GroundWork Open Source network management

In my earlier post about Open Source Customer Service, I mentioned GroundWork Open Source.  I found these guys while searching for a Nagios VMWare appliance image.  GroundWork has taken Nagios and wrapped it and extended it to add functionality and to make setup and administration a ton easier.

If you're worried about how to get started with GroundWork, their download area has options to install it yourself, boot an ISO "Live" image, or run it as a VMWare or Virtual PC VM image.  You should be able to find at least two good ways to get up and running in a hurry.  Documentation is good, and as a bonus, I received a number of emails with sincere offers to help if I needed anything.  I didn't feel like I was being ambushed by used-car salesmen, though (you've probably experienced that from some vendors).

Like other mixed-source vendors (ex: SugarCRM), GroundWork has a free Open Source option as well as paid options.  I worked with the Open Source product, which has been plenty-powerful for me.  Paid products add features and support.  GroundWork just announced GroundWork Connect, a support portal for paid customers.

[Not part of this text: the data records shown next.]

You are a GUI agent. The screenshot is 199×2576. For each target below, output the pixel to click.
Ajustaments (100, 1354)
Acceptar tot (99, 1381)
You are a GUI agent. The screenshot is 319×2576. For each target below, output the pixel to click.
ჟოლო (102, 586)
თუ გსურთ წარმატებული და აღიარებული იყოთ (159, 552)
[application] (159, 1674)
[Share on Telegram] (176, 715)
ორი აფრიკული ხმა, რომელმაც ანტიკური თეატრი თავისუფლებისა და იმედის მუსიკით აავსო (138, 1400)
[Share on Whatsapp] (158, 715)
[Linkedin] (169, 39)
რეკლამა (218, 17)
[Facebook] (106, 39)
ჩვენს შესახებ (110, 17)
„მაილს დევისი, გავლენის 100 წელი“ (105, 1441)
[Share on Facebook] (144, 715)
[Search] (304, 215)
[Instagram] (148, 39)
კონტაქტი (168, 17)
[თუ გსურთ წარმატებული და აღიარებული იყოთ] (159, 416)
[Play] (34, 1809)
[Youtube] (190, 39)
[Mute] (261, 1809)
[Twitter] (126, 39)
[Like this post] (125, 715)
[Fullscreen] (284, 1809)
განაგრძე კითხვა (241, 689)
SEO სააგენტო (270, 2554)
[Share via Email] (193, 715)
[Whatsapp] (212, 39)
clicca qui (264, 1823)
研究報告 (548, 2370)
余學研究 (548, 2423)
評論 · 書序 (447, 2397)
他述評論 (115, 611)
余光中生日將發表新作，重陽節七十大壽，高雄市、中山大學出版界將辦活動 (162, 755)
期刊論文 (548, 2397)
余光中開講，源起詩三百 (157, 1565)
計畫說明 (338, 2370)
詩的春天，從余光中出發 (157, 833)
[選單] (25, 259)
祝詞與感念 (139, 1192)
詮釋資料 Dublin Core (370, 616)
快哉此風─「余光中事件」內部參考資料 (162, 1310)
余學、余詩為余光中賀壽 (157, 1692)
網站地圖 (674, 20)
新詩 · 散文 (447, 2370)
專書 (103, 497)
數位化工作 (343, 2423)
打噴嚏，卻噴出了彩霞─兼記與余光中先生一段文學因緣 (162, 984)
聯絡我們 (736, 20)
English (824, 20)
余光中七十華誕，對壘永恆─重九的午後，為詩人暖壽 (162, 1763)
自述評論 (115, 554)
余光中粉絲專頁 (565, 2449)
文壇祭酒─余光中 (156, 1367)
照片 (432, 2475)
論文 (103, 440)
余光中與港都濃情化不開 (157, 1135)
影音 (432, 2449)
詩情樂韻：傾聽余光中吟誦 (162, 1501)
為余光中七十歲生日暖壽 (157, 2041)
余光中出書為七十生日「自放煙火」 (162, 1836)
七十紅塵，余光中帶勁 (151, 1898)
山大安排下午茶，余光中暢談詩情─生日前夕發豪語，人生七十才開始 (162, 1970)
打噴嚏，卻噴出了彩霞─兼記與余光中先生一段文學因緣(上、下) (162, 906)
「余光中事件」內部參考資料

I haven't been able to spend the time required to really explore all facets of this framework, and despite the excellent documentation and support, it'll take time to really get the most out of a system like this.  Although you can view a network monitoring solution as an application, it really bears a lot of resemblance to a programming environment in the way you organize your work, collect bits of logic into modules, and coordinate the operation of those modules.

At the simplest level, this system will tell you what machines are up and which are down, but there are lots of systems that will tell you that much.  Things start getting interesting when you begin to factor in which applications reside on which machines, which machines depend on which other machines, which applications depend on which other applications, and so on.  There are some really powerful possibilities here for someone who takes advantage of them.

Personally, I'd like to look at incorporating some response-time / QOS metrics in at least one scenario.  I have a feeling that using GroundWork to collect some real information would allow me to produce some pretty compelling pictures about what's happening to application-level quality under different loads.

The only thing I've seen so far that you may want to look into before diving in is hardware requirements.  Depending on the size of your organization and the amount of sampling you're going to do, hardware requirements can start to creep into the range of a "real nice machine" -- a powerful CPU and multi-Gig RAM setup is described for large-scale monitoring.  I expect that most organizations will get by with lots less horsepower, but check this out when you evaluate.

Hopefully, I'll be able to share some more input on GroundWork after I put a few more miles behind me.  I've seen a lot to like so far.